[Item-finding records]
───

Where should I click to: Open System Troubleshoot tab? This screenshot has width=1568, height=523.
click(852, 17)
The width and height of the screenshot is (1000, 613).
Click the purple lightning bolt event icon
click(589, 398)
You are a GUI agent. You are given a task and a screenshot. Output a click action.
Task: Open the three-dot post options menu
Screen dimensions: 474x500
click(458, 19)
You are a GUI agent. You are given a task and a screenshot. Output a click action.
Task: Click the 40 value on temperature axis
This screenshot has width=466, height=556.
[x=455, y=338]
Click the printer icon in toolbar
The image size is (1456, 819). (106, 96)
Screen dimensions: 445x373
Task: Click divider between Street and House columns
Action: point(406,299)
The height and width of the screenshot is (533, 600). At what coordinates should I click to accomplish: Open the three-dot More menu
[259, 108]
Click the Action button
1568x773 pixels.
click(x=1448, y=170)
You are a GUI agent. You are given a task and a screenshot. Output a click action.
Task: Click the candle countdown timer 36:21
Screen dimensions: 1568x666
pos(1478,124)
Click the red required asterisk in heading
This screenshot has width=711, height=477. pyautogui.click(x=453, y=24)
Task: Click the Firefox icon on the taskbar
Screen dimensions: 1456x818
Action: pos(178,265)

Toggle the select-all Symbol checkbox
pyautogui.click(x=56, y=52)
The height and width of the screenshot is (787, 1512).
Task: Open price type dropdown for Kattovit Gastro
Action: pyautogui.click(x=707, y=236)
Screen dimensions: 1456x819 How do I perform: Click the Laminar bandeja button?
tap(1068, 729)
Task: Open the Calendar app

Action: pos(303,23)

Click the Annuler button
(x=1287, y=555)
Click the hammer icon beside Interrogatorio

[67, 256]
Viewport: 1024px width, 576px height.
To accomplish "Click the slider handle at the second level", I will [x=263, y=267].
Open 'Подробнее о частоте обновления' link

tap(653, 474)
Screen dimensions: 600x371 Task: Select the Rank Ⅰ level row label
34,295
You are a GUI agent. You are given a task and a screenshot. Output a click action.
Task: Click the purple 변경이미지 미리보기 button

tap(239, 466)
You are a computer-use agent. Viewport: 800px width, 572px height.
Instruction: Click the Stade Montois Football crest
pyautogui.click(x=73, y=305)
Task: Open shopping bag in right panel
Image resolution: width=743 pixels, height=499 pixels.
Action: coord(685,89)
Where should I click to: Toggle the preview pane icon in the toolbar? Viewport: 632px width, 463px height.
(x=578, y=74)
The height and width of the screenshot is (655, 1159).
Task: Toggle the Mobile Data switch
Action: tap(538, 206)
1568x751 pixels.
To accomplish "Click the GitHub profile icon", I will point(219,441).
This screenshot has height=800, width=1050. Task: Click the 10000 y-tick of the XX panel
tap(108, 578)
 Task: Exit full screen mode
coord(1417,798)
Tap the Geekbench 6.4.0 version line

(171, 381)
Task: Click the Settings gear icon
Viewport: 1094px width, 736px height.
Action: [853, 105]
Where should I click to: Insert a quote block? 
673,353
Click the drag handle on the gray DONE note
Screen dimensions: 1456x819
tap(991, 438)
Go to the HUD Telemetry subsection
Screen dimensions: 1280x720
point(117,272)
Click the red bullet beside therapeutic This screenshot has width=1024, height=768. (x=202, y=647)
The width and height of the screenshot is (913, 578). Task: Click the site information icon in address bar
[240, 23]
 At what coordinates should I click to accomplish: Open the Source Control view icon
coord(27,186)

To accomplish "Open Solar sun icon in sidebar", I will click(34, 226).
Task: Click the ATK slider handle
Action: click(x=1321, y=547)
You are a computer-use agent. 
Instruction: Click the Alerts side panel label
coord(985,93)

───

## [Exercise]
Copy all of the item-finding data above, line for line, without changing anything.

## [Written answer]
Where should I click to: Open System Troubleshoot tab? This screenshot has width=1568, height=523.
click(852, 17)
The width and height of the screenshot is (1000, 613).
Click the purple lightning bolt event icon
click(589, 398)
You are a GUI agent. You are given a task and a screenshot. Output a click action.
Task: Open the three-dot post options menu
Screen dimensions: 474x500
click(458, 19)
You are a GUI agent. You are given a task and a screenshot. Output a click action.
Task: Click the 40 value on temperature axis
This screenshot has width=466, height=556.
[x=455, y=338]
Click the printer icon in toolbar
The image size is (1456, 819). (106, 96)
Screen dimensions: 445x373
Task: Click divider between Street and House columns
Action: point(406,299)
The height and width of the screenshot is (533, 600). At what coordinates should I click to accomplish: Open the three-dot More menu
[259, 108]
Click the Action button
1568x773 pixels.
click(x=1448, y=170)
You are a GUI agent. You are given a task and a screenshot. Output a click action.
Task: Click the candle countdown timer 36:21
Screen dimensions: 1568x666
pos(1478,124)
Click the red required asterisk in heading
This screenshot has width=711, height=477. pyautogui.click(x=453, y=24)
Task: Click the Firefox icon on the taskbar
Screen dimensions: 1456x818
Action: pos(178,265)

Toggle the select-all Symbol checkbox
pyautogui.click(x=56, y=52)
The height and width of the screenshot is (787, 1512).
Task: Open price type dropdown for Kattovit Gastro
Action: pyautogui.click(x=707, y=236)
Screen dimensions: 1456x819 How do I perform: Click the Laminar bandeja button?
tap(1068, 729)
Task: Open the Calendar app

Action: pos(303,23)

Click the Annuler button
(x=1287, y=555)
Click the hammer icon beside Interrogatorio

[67, 256]
Viewport: 1024px width, 576px height.
To accomplish "Click the slider handle at the second level", I will [x=263, y=267].
Open 'Подробнее о частоте обновления' link

tap(653, 474)
Screen dimensions: 600x371 Task: Select the Rank Ⅰ level row label
34,295
You are a GUI agent. You are given a task and a screenshot. Output a click action.
Task: Click the purple 변경이미지 미리보기 button

tap(239, 466)
You are a computer-use agent. Viewport: 800px width, 572px height.
Instruction: Click the Stade Montois Football crest
pyautogui.click(x=73, y=305)
Task: Open shopping bag in right panel
Image resolution: width=743 pixels, height=499 pixels.
Action: coord(685,89)
Where should I click to: Toggle the preview pane icon in the toolbar? Viewport: 632px width, 463px height.
(x=578, y=74)
The height and width of the screenshot is (655, 1159).
Task: Toggle the Mobile Data switch
Action: tap(538, 206)
1568x751 pixels.
To accomplish "Click the GitHub profile icon", I will point(219,441).
This screenshot has height=800, width=1050. Task: Click the 10000 y-tick of the XX panel
tap(108, 578)
 Task: Exit full screen mode
coord(1417,798)
Tap the Geekbench 6.4.0 version line

(171, 381)
Task: Click the Settings gear icon
Viewport: 1094px width, 736px height.
Action: [853, 105]
Where should I click to: Insert a quote block? 
673,353
Click the drag handle on the gray DONE note
Screen dimensions: 1456x819
tap(991, 438)
Go to the HUD Telemetry subsection
Screen dimensions: 1280x720
point(117,272)
Click the red bullet beside therapeutic This screenshot has width=1024, height=768. (x=202, y=647)
The width and height of the screenshot is (913, 578). Task: Click the site information icon in address bar
[240, 23]
 At what coordinates should I click to accomplish: Open the Source Control view icon
coord(27,186)

To accomplish "Open Solar sun icon in sidebar", I will click(34, 226).
Task: Click the ATK slider handle
Action: click(x=1321, y=547)
You are a computer-use agent. 
Instruction: Click the Alerts side panel label
coord(985,93)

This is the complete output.